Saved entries
------------

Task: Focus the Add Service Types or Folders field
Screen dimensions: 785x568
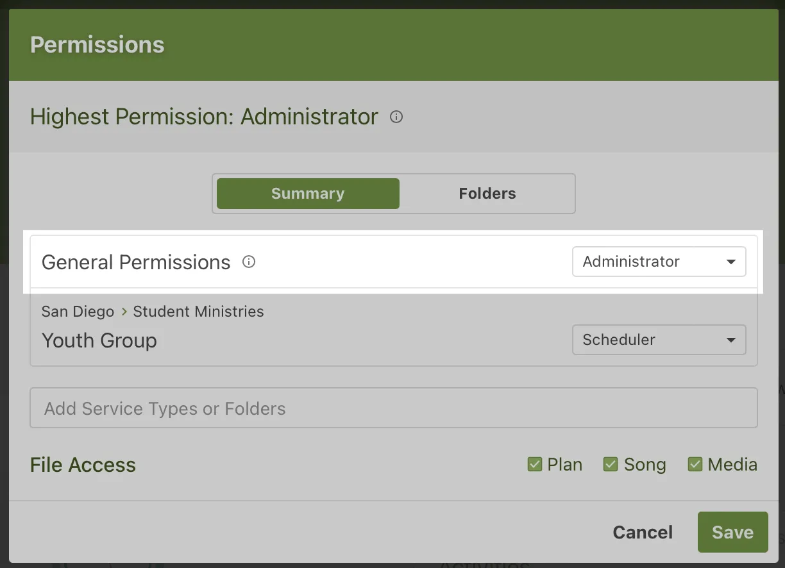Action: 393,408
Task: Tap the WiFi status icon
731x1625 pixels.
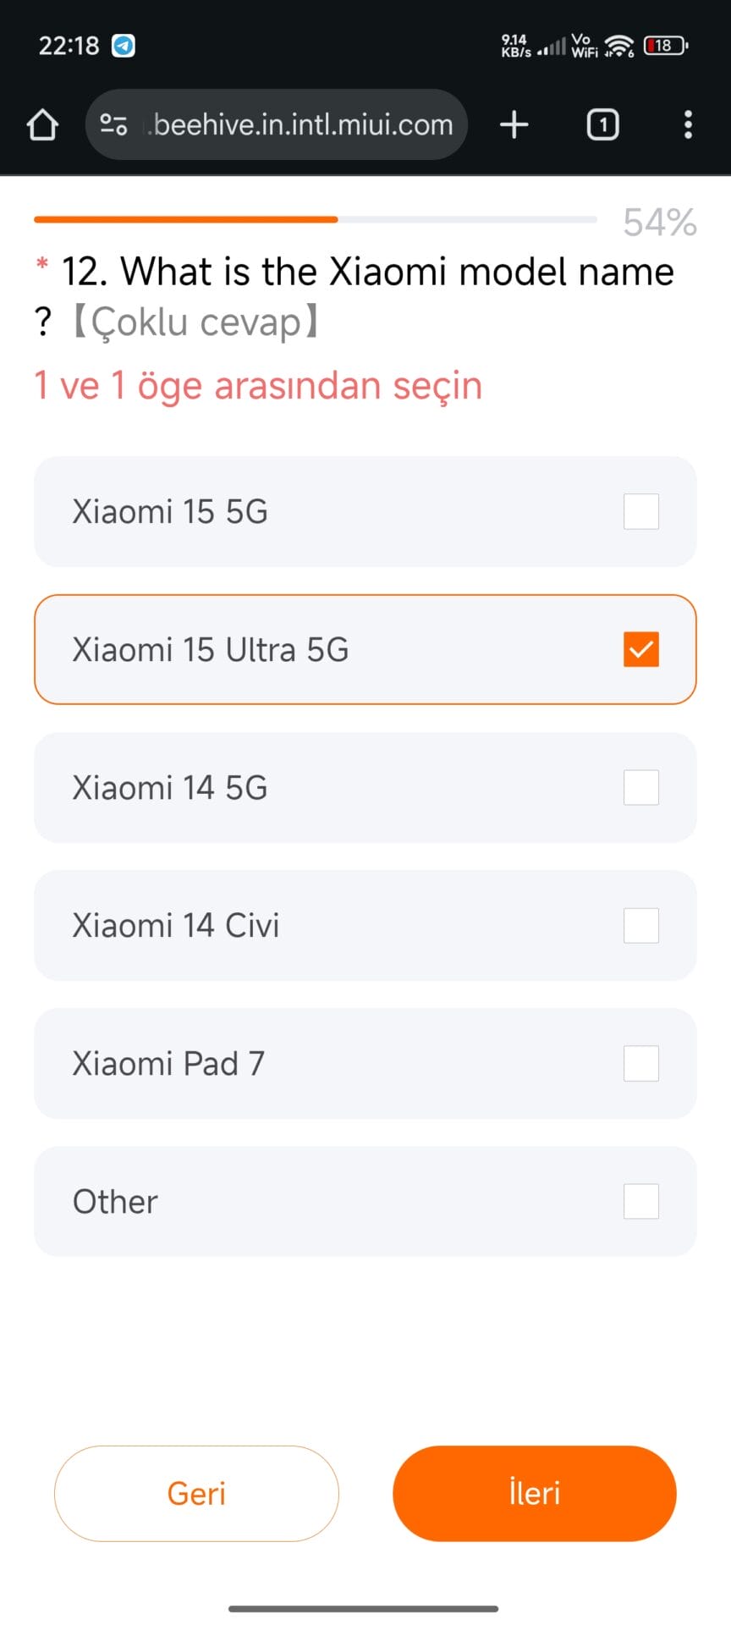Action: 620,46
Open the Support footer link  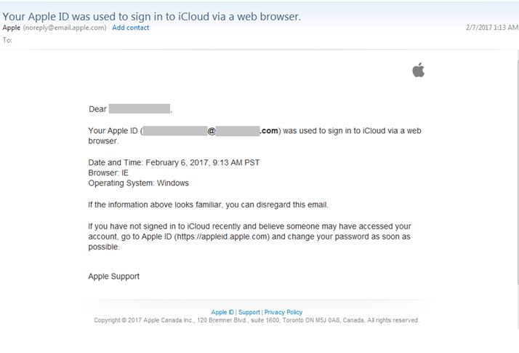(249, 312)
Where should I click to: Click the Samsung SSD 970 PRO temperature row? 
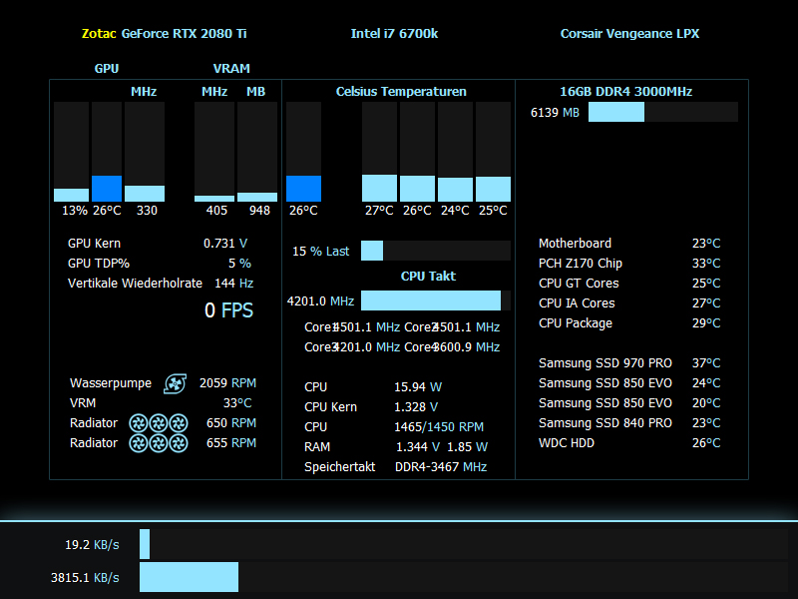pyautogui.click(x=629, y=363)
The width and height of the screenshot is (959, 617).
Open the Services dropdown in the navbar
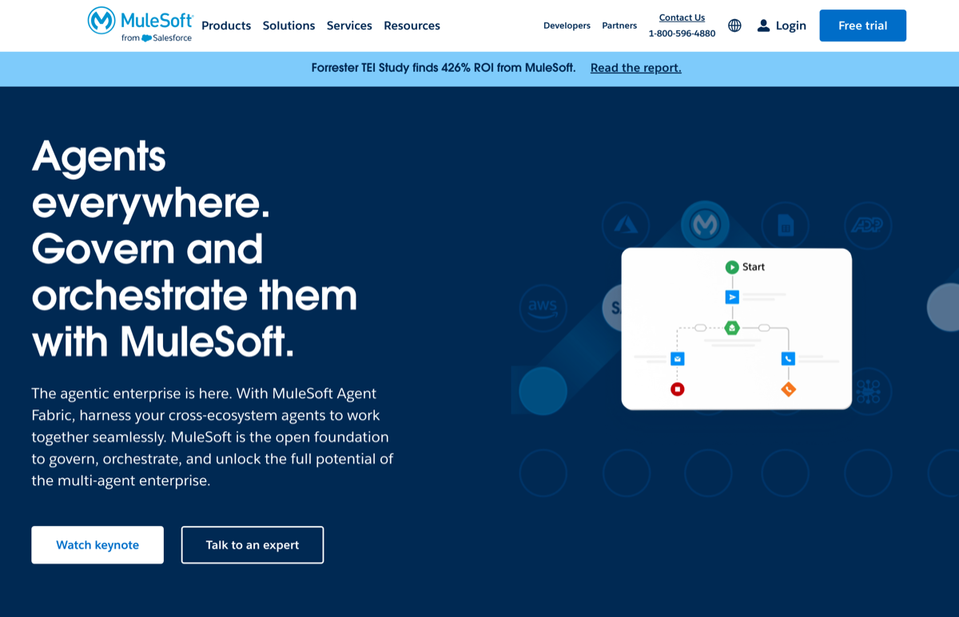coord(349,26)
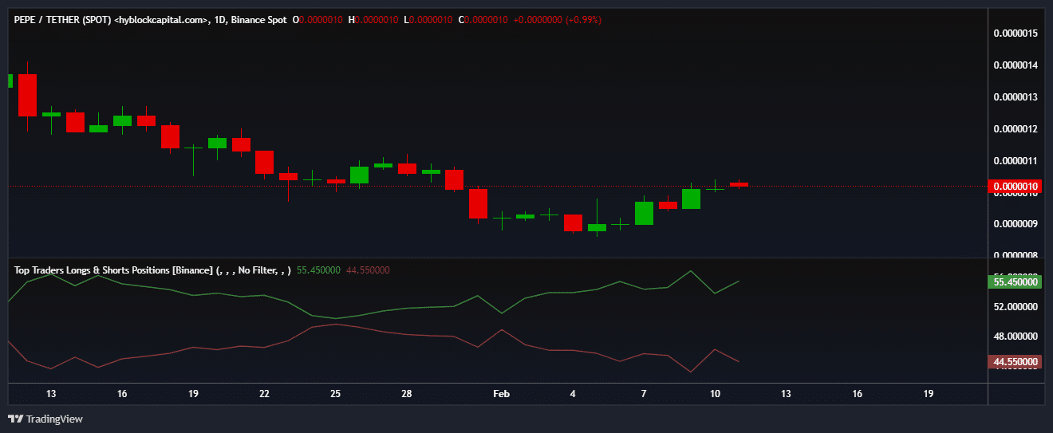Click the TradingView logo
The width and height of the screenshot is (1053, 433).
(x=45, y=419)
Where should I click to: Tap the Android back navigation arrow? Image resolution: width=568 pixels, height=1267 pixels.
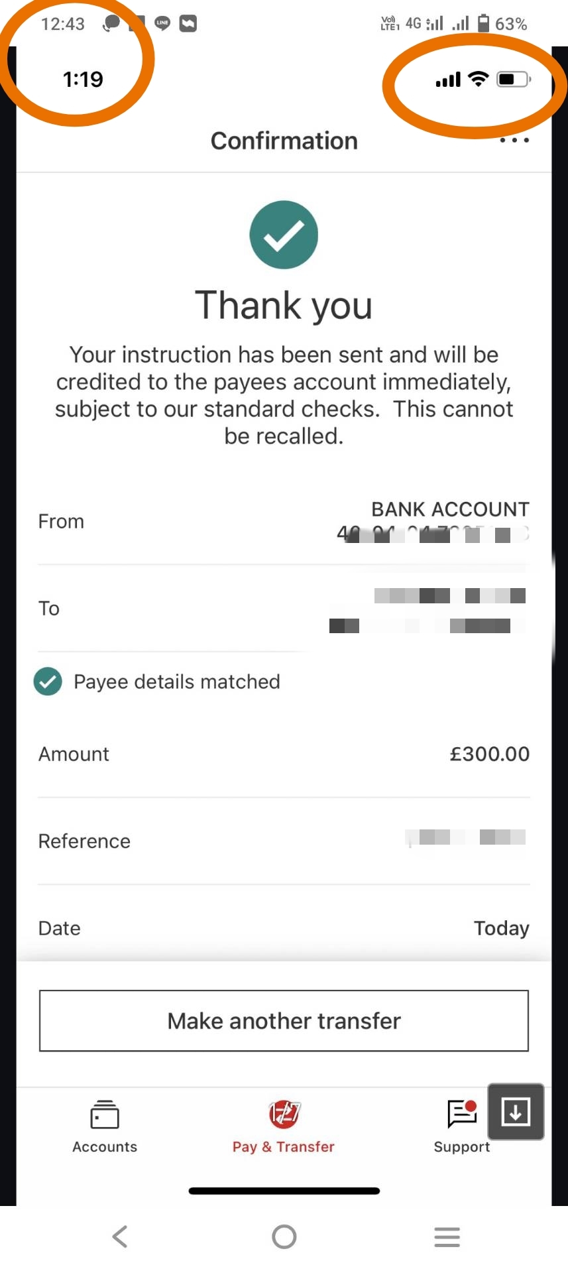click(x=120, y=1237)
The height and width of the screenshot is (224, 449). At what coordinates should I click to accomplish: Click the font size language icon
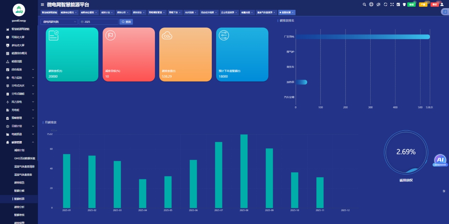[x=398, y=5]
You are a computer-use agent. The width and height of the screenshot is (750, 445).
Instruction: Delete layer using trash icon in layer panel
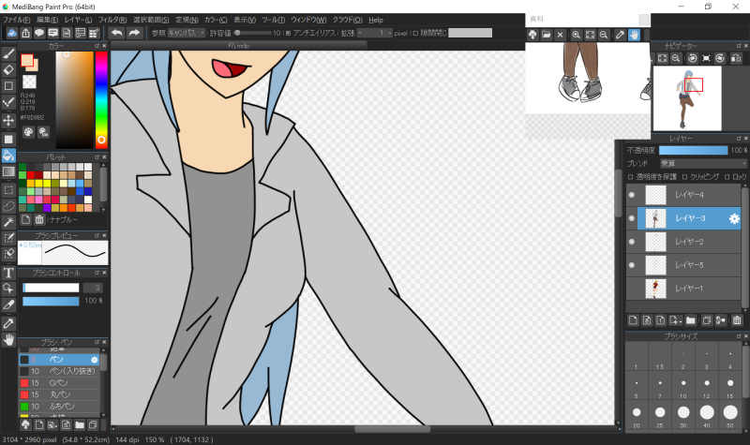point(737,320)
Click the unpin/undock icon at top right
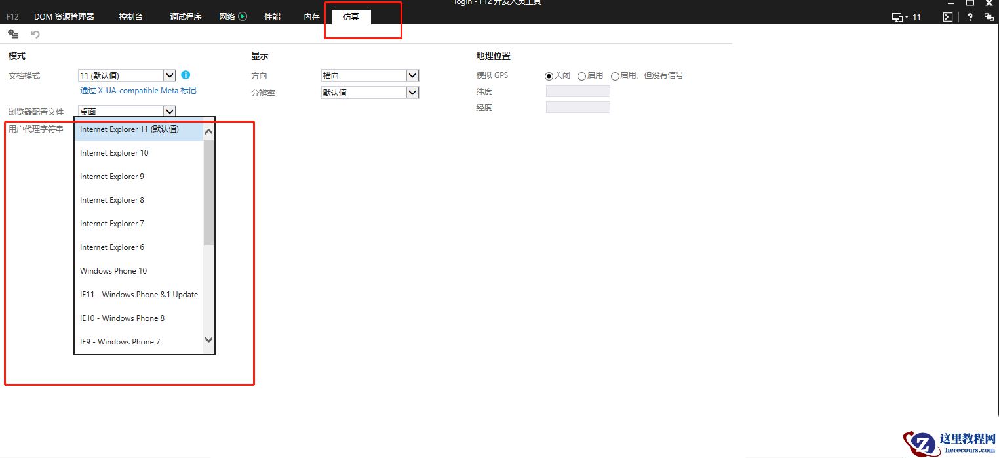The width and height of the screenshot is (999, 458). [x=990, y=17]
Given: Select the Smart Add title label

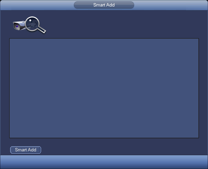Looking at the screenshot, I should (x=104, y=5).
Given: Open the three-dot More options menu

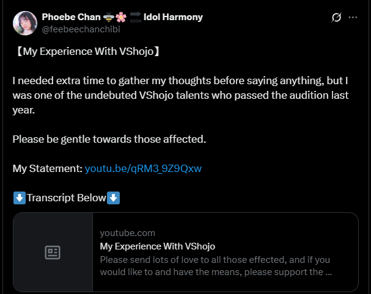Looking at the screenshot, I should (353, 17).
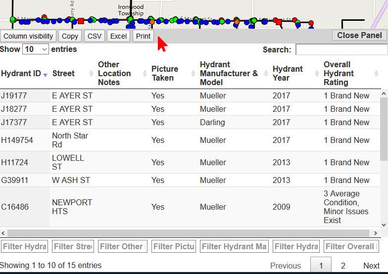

------------

[Exercise instructions] Reproduce the entries exactly, from the line with "The width and height of the screenshot is (959, 617)." to the line with "You are a computer-use", both lines included, keeping no pictures.

[Problem solution]
The width and height of the screenshot is (959, 617).
Open the Services dropdown in the navbar
coord(349,26)
Click the TradingView logo
The width and height of the screenshot is (1053, 433).
(x=45, y=419)
Where should I click to: Tap the Android back navigation arrow? Image resolution: width=568 pixels, height=1267 pixels.
click(x=120, y=1237)
The height and width of the screenshot is (224, 449). At what coordinates should I click to accomplish: Click the font size language icon
[x=398, y=5]
You are a computer-use agent. The width and height of the screenshot is (750, 445).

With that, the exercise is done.